Nun soll damit nicht gesagt werden, dass eine Erziehung zu Hause frei von Zwängen ist. Nur ist die reflexhafte Ablehnung auffällig, wenn gerade sozial schwache und migrantische Familie eine soziale Leistung nutzen Für welches Klientel ist sie denn gedacht gewesen?
Vermögende Menschen sind schließlich auf die 100 Euro nicht angewiesen und können schon von klein an, ihre Kinder so fördern, dass sie in die Gesellschaft passen. Nur ist das überhaupt im Interesse des Kindes?
Schließlich gibt es schon seit langem viel Kritik daran, dass die Prämisse der Förderung von Kindern immer früher beginnt. Warum sollen sie nicht einige Jahre spielen und sich entwickeln, ganz ohne den Hintergedanken der Einpassung, dem sie früh genug ausgesetzt sein werden? Diese Frage müsste in der Diskussion, ob das Betreuungsgeld im Interesse der Kinder ist oder nicht, gestellt werden. Sonst drängt sich der Verdacht auf, dass es auch bei den Kritikern des Betreuungsgeldes weniger um die Interessen der Kinder und der Eltern geht.
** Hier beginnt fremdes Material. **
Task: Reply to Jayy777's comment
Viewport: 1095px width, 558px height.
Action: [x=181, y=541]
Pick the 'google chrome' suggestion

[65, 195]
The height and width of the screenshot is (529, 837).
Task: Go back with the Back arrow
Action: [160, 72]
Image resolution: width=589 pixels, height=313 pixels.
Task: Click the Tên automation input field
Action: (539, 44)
Auch eine Entlastung der Mütter, die auch heute noch immer die Hauptlast bei der Erziehung der Kinder tragen, stehen nicht im Mittelpunkt. Schließlich sollen sie ihre Arbeitskraft auf dem freien Markt verkaufen, statt sich um die Kinder zu kümmern. Auch das soll durch das Betreuungsgeld nicht beeinträchtigt werden.
Weil sich die Politiker der großen Koalition nicht einigen können, wird jetzt wieder einmal auf die Justiz verwiesen. Das Bundesverfassungsgericht soll darüber entscheiden. Gerade deshalb wäre es wünschenswert, wenn die Debatte nicht nur auf den Schutz der klassischen Familie versus „Kita so früh wie möglich“ eingeengt würde.